Answer
The product of $ AB={{I}_{2}}$, product of $ BA={{I}_{2}}$ and $ B $ is the multiplicative inverse of $ A $ i.e. $ B={{A}^{-1}}$.
Work Step by Step
The given expression is
$ A=\left[ \begin{matrix}
4 & -3 \\
-5 & 4 \\
\end{matrix} \right],B=\left[ \begin{matrix}
4 & 3 \\
5 & 4 \\
\end{matrix} \right]$
Now, compute the matrix as $\left[ AB \right]$
$\begin{align}
& AB=\left[ \begin{matrix}
4 & -3 \\
-5 & 4 \\
\end{matrix} \right]\left[ \begin{matrix}
4 & 3 \\
5 & 4 \\
\end{matrix} \right] \\
& =\left[ \begin{matrix}
4\times 4+\left( -3 \right)\times 5 & 4\times 3+\left( -3 \right)\times 4 \\
\left( -5 \right)\times 4+4\times 5 & \left( -5 \right)\times 3+4\times 4 \\
\end{matrix} \right] \\
& =\left[ \begin{matrix}
1 & 0 \\
0 & 1 \\
\end{matrix} \right] \\
& ={{I}_{2}}
\end{align}$
Now we will compute the matrix as $\left[ BA \right]$
$\begin{align}
& BA=\left[ \begin{matrix}
4 & 3 \\
5 & 4 \\
\end{matrix} \right]\left[ \begin{matrix}
4 & -3 \\
-5 & 4 \\
\end{matrix} \right] \\
& =\left[ \begin{matrix}
4\times 4+3\times \left( -5 \right) & 4\times \left( -3 \right)+3\times 4 \\
5\times 4+4\times \left( -5 \right) & 5\times \left( -3 \right)+4\times 4 \\
\end{matrix} \right] \\
& =\left[ \begin{matrix}
1 & 0 \\
0 & 1 \\
\end{matrix} \right] \\
& ={{I}_{2}}
\end{align}$
Since both matrix $ AB $ and $ BA $ are equal to the identity matrix.

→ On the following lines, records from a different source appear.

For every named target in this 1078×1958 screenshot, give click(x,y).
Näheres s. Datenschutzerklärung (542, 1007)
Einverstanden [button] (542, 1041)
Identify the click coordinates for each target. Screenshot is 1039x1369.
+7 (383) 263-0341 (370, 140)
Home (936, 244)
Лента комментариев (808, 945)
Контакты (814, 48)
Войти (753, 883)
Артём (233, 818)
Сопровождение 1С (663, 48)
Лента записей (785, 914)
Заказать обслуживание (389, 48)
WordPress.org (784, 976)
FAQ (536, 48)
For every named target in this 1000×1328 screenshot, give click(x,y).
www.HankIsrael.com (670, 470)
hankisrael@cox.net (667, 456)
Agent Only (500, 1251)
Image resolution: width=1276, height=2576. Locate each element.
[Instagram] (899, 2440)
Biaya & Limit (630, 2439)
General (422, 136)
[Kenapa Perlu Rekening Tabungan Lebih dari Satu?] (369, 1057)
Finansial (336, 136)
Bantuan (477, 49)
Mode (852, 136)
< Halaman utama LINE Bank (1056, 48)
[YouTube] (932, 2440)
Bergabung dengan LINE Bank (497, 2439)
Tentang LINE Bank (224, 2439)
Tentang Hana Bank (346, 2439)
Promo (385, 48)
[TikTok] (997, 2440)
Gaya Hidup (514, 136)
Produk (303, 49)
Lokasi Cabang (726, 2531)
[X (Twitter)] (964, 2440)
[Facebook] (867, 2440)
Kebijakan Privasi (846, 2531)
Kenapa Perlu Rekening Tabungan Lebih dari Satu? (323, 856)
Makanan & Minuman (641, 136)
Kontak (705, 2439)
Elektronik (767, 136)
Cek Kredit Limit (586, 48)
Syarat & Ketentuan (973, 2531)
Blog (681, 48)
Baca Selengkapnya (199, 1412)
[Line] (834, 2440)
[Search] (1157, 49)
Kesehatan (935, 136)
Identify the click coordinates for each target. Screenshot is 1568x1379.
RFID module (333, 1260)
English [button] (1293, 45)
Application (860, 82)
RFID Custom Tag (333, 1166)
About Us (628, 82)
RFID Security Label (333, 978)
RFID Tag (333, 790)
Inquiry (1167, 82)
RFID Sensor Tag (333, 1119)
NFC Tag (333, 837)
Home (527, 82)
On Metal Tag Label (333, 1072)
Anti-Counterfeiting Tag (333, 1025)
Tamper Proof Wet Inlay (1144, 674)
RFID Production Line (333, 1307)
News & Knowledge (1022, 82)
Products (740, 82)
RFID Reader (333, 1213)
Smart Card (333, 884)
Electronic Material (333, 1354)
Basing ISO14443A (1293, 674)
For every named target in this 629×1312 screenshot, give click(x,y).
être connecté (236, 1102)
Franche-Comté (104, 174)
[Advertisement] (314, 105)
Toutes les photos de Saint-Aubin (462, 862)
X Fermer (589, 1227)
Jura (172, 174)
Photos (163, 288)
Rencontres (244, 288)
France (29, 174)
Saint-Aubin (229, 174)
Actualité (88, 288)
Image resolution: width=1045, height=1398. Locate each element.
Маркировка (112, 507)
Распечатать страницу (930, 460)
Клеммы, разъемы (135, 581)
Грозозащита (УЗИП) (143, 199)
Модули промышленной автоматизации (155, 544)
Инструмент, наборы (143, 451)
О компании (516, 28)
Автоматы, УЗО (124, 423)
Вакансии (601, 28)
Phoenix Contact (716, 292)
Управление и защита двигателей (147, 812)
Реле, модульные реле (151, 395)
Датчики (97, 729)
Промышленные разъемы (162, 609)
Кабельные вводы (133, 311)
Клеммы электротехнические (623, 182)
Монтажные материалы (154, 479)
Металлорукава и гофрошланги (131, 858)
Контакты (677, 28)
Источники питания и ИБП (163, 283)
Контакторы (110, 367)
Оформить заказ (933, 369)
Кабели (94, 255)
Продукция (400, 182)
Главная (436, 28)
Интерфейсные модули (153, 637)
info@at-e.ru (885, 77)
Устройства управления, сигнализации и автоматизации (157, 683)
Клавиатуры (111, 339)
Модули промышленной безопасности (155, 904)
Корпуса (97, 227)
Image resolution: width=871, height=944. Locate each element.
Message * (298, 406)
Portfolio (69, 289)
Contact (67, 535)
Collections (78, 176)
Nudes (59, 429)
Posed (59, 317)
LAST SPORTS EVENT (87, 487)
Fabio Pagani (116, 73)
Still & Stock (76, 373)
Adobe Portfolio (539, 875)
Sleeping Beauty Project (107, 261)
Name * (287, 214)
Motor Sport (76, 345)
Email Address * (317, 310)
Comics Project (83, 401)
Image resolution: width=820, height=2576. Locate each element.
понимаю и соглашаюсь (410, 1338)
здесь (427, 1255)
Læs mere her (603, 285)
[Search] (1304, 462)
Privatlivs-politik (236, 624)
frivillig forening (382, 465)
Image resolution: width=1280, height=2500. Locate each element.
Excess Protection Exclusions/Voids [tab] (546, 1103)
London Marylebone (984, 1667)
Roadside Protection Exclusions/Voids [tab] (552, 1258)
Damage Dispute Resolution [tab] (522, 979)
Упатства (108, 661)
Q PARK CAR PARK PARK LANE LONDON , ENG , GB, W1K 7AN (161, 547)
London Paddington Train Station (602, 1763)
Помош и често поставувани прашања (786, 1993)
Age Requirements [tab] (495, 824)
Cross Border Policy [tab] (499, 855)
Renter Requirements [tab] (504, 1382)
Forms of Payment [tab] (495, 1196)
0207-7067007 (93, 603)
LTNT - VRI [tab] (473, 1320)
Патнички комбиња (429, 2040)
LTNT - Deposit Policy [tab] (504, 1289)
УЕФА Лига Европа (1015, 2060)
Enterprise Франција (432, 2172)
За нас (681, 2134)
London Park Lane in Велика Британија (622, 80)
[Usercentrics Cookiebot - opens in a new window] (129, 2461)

Now, we will compute the matrix $ B={{A}^{-1}}$.
$ B=\left[ \begin{matrix}
4 & 3 \\
5 & 4 \\
\end{matrix} \right]$
And
$ A=\left[ \begin{matrix}
4 & -3 \\
-5 & 4 \\
\end{matrix} \right]$
Determine the inverse of matrix A.
Now, using inverse formula
${{A}^{-1}}=\frac{1}{\left| ad-bc \right|}\left[ \begin{matrix}
d & -b \\
-c & a \\
\end{matrix} \right]$
Substitute the value to get, $ a=4,b=-3,c=-5,d=4$
So, $\begin{align}
& {{A}^{-1}}=\frac{1}{\left| 16-15 \right|}\left[ \begin{matrix}
4 & 3 \\
5 & 4 \\
\end{matrix} \right] \\
& =\frac{1}{1}\left[ \begin{matrix}
4 & 3 \\
5 & 4 \\
\end{matrix} \right] \\
& =\left[ \begin{matrix}
4 & 3 \\
5 & 4 \\
\end{matrix} \right]
\end{align}$
Yes, $ B $ is the multiplicative inverse of $ A $.